Data excerpts -
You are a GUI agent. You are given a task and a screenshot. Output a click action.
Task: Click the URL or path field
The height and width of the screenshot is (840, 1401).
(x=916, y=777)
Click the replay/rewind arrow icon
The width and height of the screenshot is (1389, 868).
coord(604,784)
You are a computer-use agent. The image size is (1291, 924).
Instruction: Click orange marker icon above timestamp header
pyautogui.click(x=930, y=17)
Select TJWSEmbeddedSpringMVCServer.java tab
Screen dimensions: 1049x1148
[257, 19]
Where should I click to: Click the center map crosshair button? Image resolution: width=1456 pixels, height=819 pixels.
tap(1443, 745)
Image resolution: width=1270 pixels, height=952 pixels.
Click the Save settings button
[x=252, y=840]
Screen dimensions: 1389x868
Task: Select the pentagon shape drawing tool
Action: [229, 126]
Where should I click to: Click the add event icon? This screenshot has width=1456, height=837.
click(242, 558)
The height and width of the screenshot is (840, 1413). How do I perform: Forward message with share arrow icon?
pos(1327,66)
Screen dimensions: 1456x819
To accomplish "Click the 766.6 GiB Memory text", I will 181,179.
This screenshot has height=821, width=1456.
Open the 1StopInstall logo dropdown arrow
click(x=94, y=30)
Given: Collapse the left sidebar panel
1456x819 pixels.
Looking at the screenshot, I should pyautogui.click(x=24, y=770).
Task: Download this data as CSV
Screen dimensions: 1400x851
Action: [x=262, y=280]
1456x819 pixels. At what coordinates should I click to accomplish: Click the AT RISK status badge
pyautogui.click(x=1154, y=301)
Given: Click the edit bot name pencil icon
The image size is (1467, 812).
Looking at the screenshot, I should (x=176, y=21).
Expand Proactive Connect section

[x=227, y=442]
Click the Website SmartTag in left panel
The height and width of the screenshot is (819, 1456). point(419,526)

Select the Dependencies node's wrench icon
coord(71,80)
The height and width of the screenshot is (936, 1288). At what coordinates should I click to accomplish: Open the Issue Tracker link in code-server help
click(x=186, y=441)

Exercise description -
Count the lines above that include the word "agent". Reply with that number alone.

Answer to this task -
2